A new insight into ohmic contact formation on SiC: Enhanced tunneling current by ion implantation

Silicon carbide (SiC) has outstanding material characteristics, such as a high critical electric field, high thermal conductivity and high mechanical strength. Because of these properties, it is a promising semiconductor material for power semiconductor devices. It is observed that there is a large potential barrier at the metal/SiC interface which is caused by a wide bandgap of SiC and hence making it difficult to achieve good ohmic connections with low contact resistivity. Ti, W, Ni, and other commonly used electrode metals do not have enough low work function values, hence high-temperature annealing at a temperature of about 1000 °C is the usual method for lowering contact resistivity. High-temperature annealing, however, has drawbacks such as surface roughening, metal melting, and decreased device performance. Therefore, it is essential to investigate alternative strategies to increase conductivity with a limited thermal expense.

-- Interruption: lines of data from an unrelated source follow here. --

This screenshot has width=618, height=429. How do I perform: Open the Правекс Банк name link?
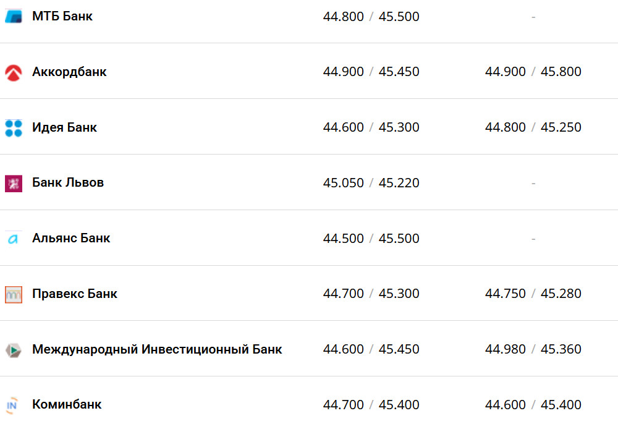75,294
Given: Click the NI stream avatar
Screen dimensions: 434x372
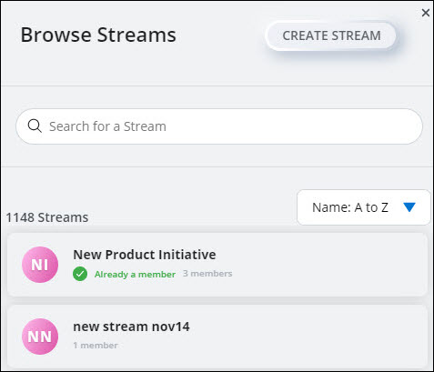Looking at the screenshot, I should tap(40, 265).
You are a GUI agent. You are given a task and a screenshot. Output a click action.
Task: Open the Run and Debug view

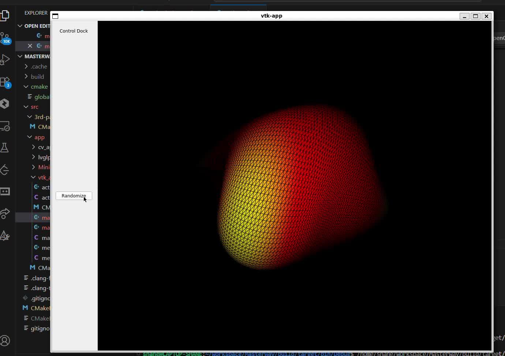point(5,60)

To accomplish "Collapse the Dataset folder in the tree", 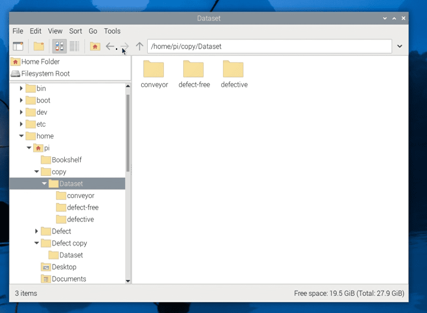I will click(x=44, y=184).
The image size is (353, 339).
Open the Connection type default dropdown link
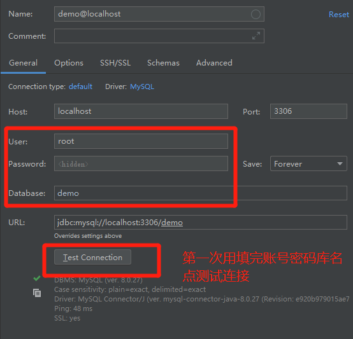point(80,86)
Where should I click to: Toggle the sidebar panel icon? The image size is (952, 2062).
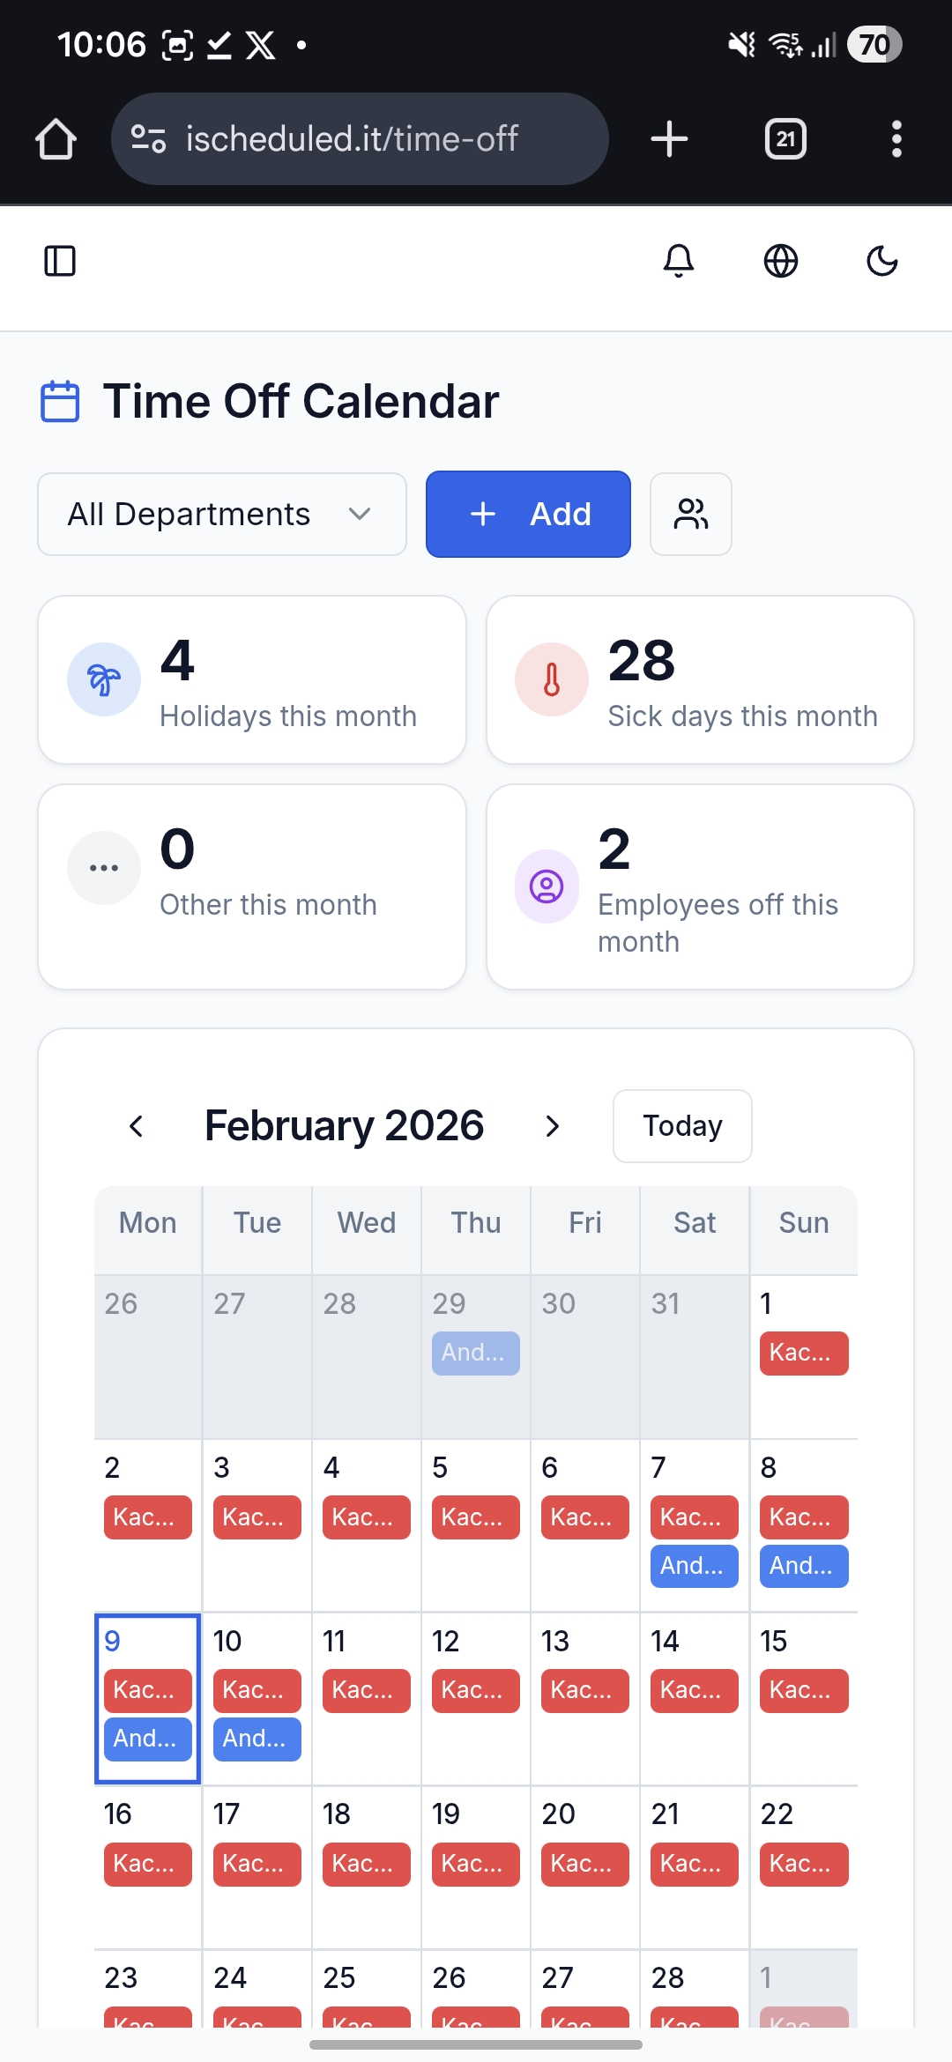pos(60,261)
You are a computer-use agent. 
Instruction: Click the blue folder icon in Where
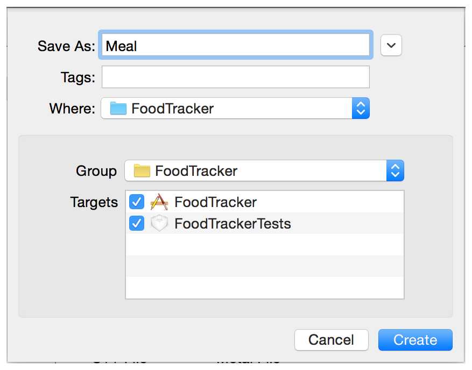pyautogui.click(x=118, y=108)
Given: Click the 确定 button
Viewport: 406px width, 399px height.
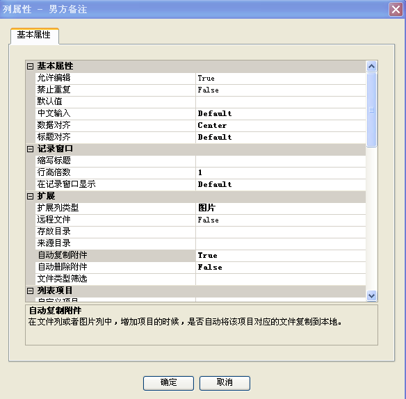Looking at the screenshot, I should tap(168, 383).
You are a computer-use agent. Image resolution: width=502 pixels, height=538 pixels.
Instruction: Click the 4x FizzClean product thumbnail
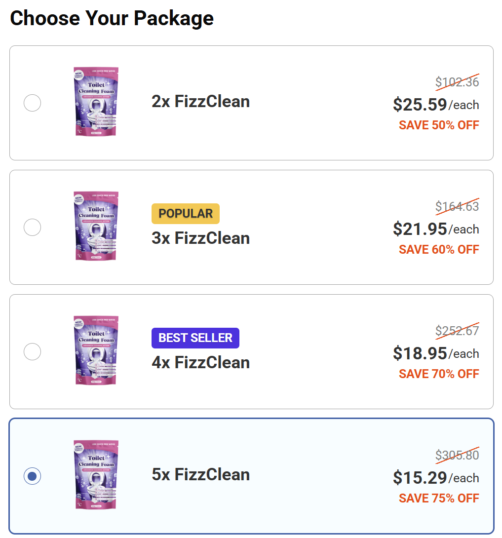pos(95,351)
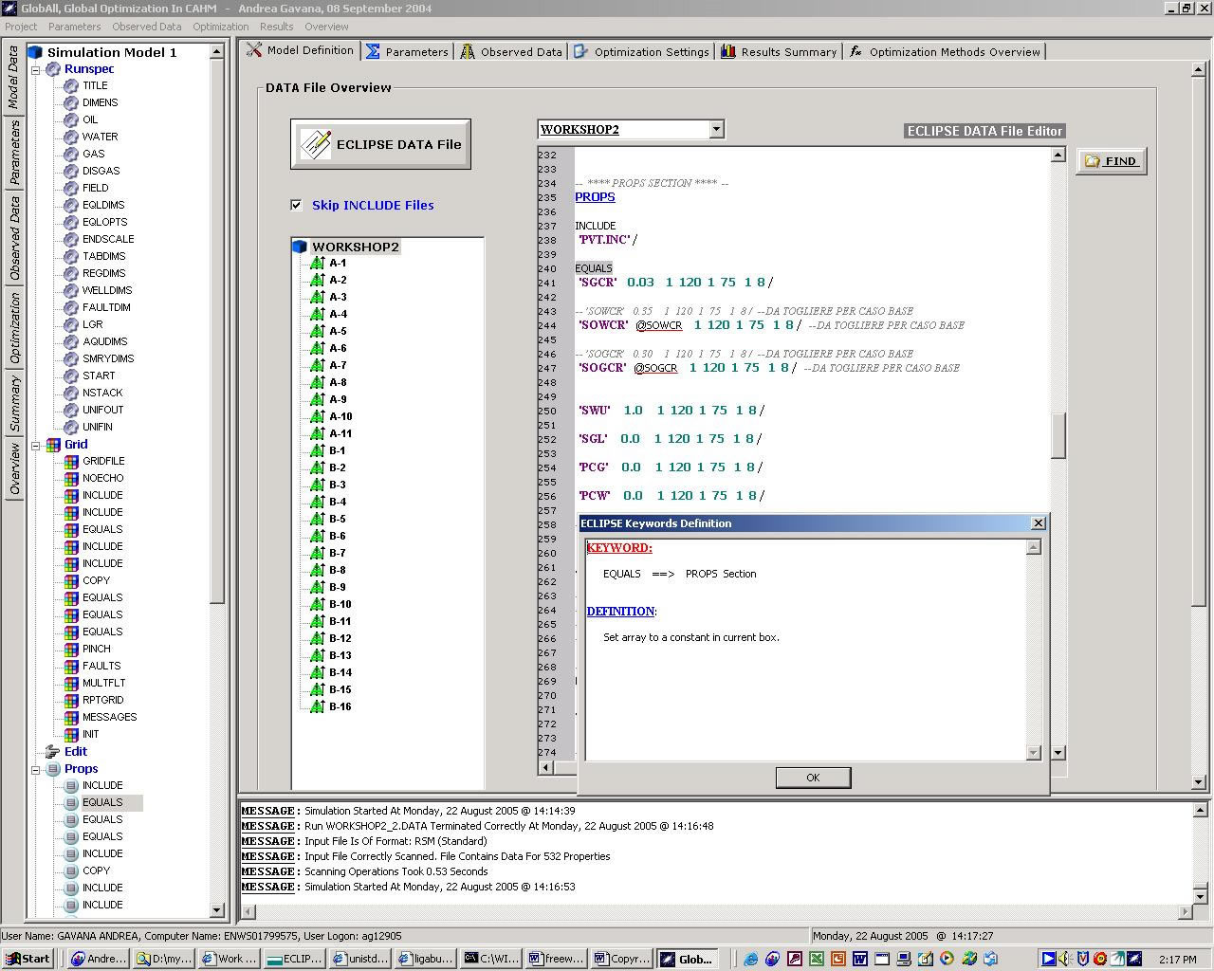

In a new study published in peer-reviewed journal Applied Physics Express by Mr. Masahiro Hara, Dr. Mitsuaki Kaneko and Professor Tsunenobu Kimoto at Kyoto University in Japan, investigated the effect of high-dose phosphorus (P) ion implantation on electrical properties of magnesium (Mg) contacts on SiC. By implanting high-density P ions, non-alloyed Schottky contacts on SiC were created, and then their current-voltage (I-V) characteristics and contact resistivity were examined. Mg was chosen as the electrode metal due to its low work function, which results in a low barrier height at a metal/SiC junction. These contacts were compared to those on nitrogen-doped (N-doped) epitaxial SiC.

P ions were implanted into SiC to produce profiles in the shape of boxes with varying the P atom density. With a surface-protective carbon cap, activation annealing was carried out for 20 minutes at 1750 °C. The research team used secondary ion mass spectrometry (SIMS) and capacitance-voltage (C-V) measurements to find and extract the depth profiles of the P atom and net donor densities. The experiment confirmed almost perfect activation of the implanted P atoms, even at a very high P atom density of 3 x 10¹⁹ cm^-3.

In their previous study, the researchers looked at the tunneling current in Schottky barrier diodes (SBDs) fabricated with heavily N-doped SiC epitaxial layers, which is described by both thermionic field emission and field emission. On the other hand, the current density at the contacts on P⁺-implanted SiC was much larger than that on epitaxial layers. Through a careful investigation of the barrier height, the authors pointed out that trap-assisted tunneling (TAT) is a possible cause to enhance the current density. Besides, very low contact resistivity (10^-6 Ωcm²) attributed to the enhanced tunneling current is demonstrated with no warm therapy.

To conclude, I-V characteristics and contact resistivity at Mg contacts formed on heavily P⁺-implanted SiC were investigated. The authors found that the contacts formed on ion-implanted SiC had a much larger current compared to those on epitaxial SiC with similar doping density. As a result, the non-alloyed Mg contacts on the ion-implanted SiC had a very low contact resistance as low as that on practical Ni-based contacts formed with a high-temperature treatment. Mr. Masahiro Hara and the colleagues showed that ion implantation is superior to epitaxial growth in terms of decreasing contact resistivity at SiC ohmic contacts. The present results could help establish a low-temperature process for SiC ohmic contacts and further improve their contact resistivity.